Data under study section start
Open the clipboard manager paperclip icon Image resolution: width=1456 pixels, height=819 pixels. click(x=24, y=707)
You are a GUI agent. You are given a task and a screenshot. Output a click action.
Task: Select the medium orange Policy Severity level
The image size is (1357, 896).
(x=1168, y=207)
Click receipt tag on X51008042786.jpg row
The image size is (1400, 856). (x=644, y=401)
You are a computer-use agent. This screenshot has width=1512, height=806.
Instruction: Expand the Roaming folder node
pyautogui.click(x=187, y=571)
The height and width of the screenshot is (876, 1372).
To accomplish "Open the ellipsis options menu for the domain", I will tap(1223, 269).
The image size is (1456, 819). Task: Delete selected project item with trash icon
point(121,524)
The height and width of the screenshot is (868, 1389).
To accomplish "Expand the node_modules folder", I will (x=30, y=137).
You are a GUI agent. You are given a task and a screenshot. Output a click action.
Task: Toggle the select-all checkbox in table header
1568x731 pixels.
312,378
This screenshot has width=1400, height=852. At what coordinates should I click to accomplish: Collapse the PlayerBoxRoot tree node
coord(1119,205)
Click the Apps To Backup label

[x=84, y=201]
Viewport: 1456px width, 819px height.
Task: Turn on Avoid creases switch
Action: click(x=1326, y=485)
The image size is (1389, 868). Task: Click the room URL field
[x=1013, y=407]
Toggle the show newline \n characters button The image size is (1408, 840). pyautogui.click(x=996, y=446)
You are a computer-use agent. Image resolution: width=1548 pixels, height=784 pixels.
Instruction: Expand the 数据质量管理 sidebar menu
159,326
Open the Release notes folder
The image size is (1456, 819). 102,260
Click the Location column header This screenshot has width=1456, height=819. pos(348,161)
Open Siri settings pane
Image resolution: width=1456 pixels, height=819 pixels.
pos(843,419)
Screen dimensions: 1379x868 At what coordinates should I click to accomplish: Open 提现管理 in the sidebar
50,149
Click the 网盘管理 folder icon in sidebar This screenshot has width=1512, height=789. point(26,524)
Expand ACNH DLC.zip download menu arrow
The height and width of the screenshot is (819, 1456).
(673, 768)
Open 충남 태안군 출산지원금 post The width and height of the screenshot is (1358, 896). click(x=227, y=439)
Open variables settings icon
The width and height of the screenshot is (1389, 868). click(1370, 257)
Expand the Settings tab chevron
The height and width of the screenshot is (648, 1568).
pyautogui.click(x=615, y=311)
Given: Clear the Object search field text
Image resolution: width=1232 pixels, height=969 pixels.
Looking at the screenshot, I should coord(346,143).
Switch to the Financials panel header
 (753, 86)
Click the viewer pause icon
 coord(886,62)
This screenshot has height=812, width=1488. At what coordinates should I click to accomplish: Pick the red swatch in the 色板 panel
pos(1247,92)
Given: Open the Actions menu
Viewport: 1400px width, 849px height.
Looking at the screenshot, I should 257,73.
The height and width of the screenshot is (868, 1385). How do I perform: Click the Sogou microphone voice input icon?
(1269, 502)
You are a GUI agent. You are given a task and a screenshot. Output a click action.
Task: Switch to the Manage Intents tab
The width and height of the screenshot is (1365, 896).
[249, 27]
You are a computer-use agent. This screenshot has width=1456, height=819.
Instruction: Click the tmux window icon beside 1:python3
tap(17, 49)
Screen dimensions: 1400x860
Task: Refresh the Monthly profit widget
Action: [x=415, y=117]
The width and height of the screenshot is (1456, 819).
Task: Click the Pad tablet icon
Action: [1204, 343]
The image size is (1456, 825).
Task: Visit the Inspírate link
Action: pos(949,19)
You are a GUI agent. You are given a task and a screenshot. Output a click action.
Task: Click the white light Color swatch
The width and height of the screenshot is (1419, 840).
Data under study section end
* Directions
The answer should be a single number: the count of lines in the data that include the string "Toggle".

* Finished task
2